Wikipedia states that a perfect storm “refers to the simultaneous occurrence of weather events which, taken individually, would be far less powerful than the storm resulting of their chance combination. Such occurrences are rare by their very nature, so that even a slight change in any one event contributing to the perfect storm would lessen its overall impact.”
The phrase, “a perfect storm” has gained substantial popularity. Over time it has grown beyond the concept of a simple weather phenomenon and has come to mean any event where a combination of circumstances will aggravate a situation drastically beyond the individual elements or parts.
Life certainly has its perfect storms. They don’t blow into our lives all the time, but they do come. I’m not talking about the weather kind, but the emotional kind; the relational kind; the career kind; the financial kind; the medical kind, or the kind that hits just about everything all at once. Somewhere in the landscape of our lives things occur at given moments, in a given order, in a manner that devastates and destroys in ways that are confounding, frustrating and devastating. At one point or another we’ve all been leveled by these storms. We all have had our perfect storms.
There seems some sort of cruel injustice about it all; that we’re not only hit by various events, but the unique and untimely combination of these events elevates each individual event beyond what it would have been had it occurred alone. We understand that life can be tough and that life can be hard. I don’t think that we’re Pollyannaish about the realities of life and that it’s far from perfect. We hate the unfairness thing but we recognize that life can be utterly unfair. We know all of this. But sometimes the perfect storms make things hard in a manner that seems entirely unjust, completely insensitive, unnecessarily brutal and mindlessly destructive.
Not Seeing a Way Out
At times, the typical life circumstances and difficulties that we all endure can leave us wondering if life will ever be good again. The inferno of divorce, the panic of a job loss, the terrifying uncertainty of medical issues, the heartache of a wayward child, the emptiness of an unwanted death and so on. At these times, our pain in dealing with the stuff of life is complicated by an underlying fear that life will never quite recover or regain some sense of joy or meaning or purpose. We don’t see a way back out of this stuff, and we can’t visualize a way forward beyond it. We’re lost and hopeless at all once, leaving us wallowing in the quagmire of desperation. Life does this to us sometimes.
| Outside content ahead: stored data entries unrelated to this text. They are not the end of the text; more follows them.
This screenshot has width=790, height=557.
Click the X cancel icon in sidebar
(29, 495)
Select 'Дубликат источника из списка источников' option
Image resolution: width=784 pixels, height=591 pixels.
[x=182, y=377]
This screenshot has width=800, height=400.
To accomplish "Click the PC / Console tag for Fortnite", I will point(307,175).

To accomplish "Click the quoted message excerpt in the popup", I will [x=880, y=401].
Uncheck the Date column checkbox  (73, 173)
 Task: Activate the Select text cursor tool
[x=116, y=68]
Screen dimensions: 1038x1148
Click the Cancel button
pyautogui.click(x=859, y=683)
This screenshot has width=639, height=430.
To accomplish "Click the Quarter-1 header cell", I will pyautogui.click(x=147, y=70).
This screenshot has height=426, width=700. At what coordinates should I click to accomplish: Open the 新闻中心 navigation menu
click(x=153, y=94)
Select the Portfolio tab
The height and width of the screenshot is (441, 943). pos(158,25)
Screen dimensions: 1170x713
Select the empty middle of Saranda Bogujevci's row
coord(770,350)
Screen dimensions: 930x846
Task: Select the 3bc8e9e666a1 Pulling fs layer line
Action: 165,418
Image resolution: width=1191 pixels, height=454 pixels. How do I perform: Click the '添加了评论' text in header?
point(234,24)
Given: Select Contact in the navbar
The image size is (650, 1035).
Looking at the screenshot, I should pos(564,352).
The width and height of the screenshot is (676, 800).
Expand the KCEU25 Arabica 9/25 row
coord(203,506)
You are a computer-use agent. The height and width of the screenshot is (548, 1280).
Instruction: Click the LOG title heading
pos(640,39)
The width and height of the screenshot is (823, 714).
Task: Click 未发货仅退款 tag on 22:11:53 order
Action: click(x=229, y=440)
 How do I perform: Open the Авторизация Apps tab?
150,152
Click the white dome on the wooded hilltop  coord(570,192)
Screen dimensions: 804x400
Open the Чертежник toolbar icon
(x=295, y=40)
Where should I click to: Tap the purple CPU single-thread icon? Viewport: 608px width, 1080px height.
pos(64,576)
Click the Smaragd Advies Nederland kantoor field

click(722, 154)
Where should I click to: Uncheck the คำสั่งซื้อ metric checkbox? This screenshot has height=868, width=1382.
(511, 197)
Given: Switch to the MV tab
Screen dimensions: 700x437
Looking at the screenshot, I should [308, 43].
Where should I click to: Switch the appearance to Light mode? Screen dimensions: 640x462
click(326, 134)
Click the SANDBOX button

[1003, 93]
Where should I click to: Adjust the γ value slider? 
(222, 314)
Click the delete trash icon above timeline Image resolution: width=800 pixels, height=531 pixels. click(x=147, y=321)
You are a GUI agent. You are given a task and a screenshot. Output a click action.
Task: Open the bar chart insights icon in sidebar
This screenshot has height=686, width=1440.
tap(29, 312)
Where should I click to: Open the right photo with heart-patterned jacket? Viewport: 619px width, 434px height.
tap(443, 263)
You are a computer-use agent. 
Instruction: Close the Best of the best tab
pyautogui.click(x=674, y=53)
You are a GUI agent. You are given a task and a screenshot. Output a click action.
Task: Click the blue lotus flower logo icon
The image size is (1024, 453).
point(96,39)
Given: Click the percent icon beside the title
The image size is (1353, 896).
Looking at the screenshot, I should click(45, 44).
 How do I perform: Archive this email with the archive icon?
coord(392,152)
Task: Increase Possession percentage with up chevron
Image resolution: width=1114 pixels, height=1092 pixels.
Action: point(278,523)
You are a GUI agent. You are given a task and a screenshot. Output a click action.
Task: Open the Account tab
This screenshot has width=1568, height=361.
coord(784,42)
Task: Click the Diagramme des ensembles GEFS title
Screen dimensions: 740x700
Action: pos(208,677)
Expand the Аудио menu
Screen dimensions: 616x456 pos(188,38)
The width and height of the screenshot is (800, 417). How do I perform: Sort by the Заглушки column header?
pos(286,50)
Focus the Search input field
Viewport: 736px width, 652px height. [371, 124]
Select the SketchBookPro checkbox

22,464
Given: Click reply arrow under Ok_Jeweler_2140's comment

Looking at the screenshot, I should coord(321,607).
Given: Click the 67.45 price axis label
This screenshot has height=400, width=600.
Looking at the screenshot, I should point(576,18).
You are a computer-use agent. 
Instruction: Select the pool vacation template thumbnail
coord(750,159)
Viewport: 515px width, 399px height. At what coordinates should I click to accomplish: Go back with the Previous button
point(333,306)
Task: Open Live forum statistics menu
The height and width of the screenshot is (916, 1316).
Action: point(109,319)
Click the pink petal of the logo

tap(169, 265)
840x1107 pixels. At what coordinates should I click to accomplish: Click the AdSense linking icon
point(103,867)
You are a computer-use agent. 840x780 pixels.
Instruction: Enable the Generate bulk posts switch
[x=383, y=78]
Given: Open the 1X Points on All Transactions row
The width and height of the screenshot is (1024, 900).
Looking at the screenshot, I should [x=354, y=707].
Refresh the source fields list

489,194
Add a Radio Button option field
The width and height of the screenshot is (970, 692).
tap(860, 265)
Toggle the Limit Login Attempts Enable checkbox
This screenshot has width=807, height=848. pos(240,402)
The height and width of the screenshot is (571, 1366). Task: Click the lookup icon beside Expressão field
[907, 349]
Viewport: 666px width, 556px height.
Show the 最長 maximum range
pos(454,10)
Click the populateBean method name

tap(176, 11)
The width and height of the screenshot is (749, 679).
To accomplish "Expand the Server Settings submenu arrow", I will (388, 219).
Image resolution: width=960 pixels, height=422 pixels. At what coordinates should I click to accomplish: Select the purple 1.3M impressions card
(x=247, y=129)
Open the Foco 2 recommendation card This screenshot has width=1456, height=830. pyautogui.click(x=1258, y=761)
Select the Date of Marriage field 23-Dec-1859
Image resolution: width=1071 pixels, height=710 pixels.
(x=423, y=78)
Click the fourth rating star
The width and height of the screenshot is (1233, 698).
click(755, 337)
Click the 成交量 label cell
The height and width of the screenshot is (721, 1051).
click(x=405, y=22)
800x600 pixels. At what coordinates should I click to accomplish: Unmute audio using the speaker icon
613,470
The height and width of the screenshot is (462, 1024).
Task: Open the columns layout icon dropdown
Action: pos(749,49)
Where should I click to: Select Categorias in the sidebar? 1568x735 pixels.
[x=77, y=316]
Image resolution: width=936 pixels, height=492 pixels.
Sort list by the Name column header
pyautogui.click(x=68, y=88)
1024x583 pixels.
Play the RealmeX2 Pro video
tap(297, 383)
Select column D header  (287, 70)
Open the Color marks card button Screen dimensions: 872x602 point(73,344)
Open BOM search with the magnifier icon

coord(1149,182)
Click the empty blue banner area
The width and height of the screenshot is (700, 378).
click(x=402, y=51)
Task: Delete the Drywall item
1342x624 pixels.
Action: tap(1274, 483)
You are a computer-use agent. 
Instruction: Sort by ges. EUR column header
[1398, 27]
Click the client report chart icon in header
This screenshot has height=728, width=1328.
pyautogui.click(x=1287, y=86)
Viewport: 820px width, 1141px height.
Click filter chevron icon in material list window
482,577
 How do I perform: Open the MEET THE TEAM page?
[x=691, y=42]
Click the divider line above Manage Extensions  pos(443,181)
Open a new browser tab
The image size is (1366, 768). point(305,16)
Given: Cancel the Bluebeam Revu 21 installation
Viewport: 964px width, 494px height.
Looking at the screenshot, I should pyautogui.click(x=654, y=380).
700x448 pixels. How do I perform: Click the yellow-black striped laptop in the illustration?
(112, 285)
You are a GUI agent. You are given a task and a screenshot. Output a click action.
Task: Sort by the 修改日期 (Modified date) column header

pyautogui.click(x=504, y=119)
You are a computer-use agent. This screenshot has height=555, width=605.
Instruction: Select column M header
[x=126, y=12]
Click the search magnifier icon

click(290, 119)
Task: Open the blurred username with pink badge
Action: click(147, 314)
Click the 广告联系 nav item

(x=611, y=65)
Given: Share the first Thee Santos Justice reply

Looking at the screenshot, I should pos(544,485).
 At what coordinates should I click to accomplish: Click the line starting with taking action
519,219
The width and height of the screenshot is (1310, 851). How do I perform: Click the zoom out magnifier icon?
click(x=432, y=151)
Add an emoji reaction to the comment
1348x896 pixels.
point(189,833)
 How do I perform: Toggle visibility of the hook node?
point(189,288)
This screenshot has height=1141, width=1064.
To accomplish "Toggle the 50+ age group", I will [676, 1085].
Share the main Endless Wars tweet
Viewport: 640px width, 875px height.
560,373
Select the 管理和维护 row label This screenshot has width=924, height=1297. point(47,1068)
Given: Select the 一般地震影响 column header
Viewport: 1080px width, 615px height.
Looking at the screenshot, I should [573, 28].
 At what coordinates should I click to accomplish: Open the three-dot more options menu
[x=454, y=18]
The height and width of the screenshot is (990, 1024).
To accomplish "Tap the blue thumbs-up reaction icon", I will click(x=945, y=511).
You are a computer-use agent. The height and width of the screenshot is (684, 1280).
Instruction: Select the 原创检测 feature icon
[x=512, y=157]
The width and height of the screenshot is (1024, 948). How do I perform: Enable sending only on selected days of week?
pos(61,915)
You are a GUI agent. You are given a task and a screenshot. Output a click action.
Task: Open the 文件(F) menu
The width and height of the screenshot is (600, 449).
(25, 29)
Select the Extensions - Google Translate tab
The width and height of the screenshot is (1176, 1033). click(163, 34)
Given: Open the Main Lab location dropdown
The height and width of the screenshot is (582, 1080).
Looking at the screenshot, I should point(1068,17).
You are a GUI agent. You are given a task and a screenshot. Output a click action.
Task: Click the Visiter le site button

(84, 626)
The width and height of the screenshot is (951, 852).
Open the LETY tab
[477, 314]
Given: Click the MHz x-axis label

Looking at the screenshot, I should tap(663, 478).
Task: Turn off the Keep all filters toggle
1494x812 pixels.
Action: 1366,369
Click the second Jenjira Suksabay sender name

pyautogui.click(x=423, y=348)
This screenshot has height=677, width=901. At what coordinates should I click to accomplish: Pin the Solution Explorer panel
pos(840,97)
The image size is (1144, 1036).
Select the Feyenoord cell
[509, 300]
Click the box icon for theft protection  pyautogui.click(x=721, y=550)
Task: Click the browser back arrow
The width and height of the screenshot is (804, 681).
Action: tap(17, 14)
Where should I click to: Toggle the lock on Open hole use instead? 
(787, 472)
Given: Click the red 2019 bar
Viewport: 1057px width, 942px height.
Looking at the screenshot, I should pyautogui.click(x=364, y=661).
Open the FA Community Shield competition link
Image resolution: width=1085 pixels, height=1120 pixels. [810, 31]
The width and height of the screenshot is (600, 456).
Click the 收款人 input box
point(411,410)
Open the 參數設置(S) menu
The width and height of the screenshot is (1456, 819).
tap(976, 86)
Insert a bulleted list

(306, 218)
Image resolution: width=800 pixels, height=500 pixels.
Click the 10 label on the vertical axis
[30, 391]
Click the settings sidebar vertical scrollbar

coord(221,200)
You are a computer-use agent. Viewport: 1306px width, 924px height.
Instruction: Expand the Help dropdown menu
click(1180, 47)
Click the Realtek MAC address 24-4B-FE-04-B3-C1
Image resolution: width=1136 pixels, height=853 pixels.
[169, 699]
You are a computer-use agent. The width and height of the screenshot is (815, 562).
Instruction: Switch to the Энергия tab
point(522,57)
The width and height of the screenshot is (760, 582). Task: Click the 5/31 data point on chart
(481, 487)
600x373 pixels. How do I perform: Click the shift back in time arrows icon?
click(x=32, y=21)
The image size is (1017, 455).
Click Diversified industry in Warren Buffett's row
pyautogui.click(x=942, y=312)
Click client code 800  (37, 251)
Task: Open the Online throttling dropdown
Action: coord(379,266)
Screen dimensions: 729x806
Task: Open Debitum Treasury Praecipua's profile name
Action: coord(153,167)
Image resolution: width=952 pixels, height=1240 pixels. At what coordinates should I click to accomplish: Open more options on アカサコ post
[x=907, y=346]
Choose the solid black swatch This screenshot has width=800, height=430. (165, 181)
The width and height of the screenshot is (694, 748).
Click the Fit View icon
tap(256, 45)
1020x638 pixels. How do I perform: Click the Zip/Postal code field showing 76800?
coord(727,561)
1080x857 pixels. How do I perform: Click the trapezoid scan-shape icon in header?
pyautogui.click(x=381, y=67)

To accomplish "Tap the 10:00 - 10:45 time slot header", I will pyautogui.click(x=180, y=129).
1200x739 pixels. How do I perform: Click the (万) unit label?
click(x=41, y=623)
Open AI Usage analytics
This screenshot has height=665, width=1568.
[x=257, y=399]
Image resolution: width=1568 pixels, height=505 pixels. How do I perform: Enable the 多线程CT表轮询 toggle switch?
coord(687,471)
However, when those perfect storms hit they leave us with this terrifyingly convincing sense that life will not recover. We are hit with such force and our disorientation is so profound at these times that the future dissipates and is dispelled altogether. Such is the breadth and intensity of the pain and devastation that comes as a result of these perfect storms that hope is entirely obliterated and we face the immensity of our pain with the horrifying conviction of a life and a future entirely lost. Perfect storms are perfectly devastating.
A Perspective
First, in the perfect storms that hit us our focus tends to be solely on the combined force of these events as they have come together. We forget that the events, when taken individually, are in reality far less powerful than the storm occurring as a result of their chance combination. In order words, we lose focus of the individual events and thereby grant these storms much more power than they possess in reality.
In the midst of the tumult, it is imperative to break down the events individually rather than focus on their combined force. What are the individual elements that make up the larger storm? What are the pieces and parts rather than the whole? While the perfect storm rages with a very real intensity around us, we can begin to take a bit of control and move toward some resolution by breaking the storm down into the parts that have made it up and progressively dealing those parts. As each part is diminished or resolved, the overall intensity of storm is likewise diminished. Once we effectively diminish or resolve one or more of these parts, the other individual parts that made up the storm become increasingly clear, manageable and likewise present as less intense.
Second, the intensity of the perfect storms in our lives leads us to believe that they are indeed unmanageable, or at least mostly so. There then sets in an unwarranted sense of hopelessness that this can’t be beaten, or overcome, or solved. We assume a posture of defeated thinking that we can’t even shave the thinnest edges off this thing much less do anything genuinely effective. Once this sense sets in, our ability to effectively manage our situation is severely undermined and we stand incapacitated when we don’t need to be.
Third, we’ve all been hit by life circumstances before. Whatever we’re facing today likely resembles something we’ve been through before. Instead of having been encouraged and energized by the fact that we’ve dealt with this stuff previously and therefore have some experience to handle it this time around; we wince at the thought of having to do it all over again. Is our past something to be dreaded or learned from? Is it a curse or a blessing, a resource or an irritation, a gift or something to be grieved? If we face our perfect storms with the understanding that we have some real resources to deal with those storms, they look quite different.
Finally, there’s growth in everything if you seek it out. Our first course of action when these storms come along is to get out of them as fast as we possibly can. But in the midst of them there is opportunity to learn, to grow, to be expanded and to mature. The profound pain of these storms and their raging intensity typically makes the search for growth opportunities much less of a priority. However, there is in every storm, regardless of the size or ferocity, the opportunity to eventually exit the storm far better than you entered it. There is real and rich opportunity in every storm, perfect or otherwise.